** DATA SUPPLIED follows **

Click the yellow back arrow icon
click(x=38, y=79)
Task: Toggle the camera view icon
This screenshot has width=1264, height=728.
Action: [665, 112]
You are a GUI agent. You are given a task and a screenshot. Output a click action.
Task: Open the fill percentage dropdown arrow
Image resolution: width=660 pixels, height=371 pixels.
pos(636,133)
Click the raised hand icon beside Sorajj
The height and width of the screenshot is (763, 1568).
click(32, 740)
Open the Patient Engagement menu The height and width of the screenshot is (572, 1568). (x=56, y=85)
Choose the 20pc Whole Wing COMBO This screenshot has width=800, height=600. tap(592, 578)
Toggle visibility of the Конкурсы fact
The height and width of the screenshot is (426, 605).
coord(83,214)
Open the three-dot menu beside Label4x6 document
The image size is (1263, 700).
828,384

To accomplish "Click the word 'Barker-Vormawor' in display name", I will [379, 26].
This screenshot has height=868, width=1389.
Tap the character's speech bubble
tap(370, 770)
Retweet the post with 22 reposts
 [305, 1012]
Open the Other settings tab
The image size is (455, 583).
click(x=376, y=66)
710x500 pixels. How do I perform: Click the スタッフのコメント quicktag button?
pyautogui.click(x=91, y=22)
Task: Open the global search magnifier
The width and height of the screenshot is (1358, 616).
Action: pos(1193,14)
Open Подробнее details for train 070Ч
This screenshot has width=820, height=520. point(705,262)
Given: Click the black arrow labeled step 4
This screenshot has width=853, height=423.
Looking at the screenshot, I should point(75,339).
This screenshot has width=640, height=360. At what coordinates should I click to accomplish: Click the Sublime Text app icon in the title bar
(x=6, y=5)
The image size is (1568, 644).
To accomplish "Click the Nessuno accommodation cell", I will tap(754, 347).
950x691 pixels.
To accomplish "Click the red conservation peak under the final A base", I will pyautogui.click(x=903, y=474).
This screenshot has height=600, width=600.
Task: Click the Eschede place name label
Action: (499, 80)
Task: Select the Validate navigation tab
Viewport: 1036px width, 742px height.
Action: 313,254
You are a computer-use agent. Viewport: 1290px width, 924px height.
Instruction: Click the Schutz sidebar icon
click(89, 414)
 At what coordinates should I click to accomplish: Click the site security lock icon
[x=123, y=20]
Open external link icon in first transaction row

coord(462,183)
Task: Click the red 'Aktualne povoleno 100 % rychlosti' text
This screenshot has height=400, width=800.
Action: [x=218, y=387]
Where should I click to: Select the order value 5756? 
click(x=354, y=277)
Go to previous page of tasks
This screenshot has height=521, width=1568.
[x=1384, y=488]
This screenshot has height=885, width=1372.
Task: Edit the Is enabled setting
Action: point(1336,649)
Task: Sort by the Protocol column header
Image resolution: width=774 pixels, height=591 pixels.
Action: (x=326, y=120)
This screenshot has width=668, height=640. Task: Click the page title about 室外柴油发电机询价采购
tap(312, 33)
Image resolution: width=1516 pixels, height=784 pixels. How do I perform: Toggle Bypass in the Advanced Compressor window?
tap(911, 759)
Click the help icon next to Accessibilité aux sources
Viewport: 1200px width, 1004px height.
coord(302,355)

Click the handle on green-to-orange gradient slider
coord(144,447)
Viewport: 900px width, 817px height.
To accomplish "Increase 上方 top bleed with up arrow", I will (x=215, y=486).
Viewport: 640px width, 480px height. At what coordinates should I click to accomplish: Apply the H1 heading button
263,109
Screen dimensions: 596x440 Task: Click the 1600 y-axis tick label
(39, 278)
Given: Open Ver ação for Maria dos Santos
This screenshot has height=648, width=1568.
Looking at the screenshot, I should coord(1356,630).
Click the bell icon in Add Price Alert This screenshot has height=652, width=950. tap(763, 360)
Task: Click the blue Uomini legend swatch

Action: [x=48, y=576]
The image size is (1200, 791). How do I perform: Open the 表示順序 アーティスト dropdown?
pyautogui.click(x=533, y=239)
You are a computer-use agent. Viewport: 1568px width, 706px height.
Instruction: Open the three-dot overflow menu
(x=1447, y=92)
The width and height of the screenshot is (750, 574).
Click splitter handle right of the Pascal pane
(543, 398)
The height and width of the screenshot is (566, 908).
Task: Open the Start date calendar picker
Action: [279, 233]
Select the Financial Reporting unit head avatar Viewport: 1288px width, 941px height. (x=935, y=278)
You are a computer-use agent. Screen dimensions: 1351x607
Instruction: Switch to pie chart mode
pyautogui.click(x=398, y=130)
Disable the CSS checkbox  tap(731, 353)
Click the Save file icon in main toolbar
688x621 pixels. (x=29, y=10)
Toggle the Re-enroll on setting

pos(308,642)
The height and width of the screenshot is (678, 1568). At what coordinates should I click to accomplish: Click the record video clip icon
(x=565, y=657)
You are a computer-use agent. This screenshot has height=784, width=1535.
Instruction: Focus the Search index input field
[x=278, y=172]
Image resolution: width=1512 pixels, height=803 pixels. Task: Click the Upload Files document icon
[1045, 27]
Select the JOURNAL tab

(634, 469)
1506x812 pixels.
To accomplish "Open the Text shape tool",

** End of DATA SUPPLIED **

Lines holding "agent" in the data above: copy each of them.

→ **EXERCISE RESULT**:
You are a GUI agent. You are given a task and a screenshot. Output a click action.
You are a computer-use agent. Viewport: 1290px width, 924px height.
You are a computer-use agent. Viewport: 1568px width, 706px height.
You are a computer-use agent. Screen dimensions: 1351x607
You are a computer-use agent. This screenshot has height=784, width=1535.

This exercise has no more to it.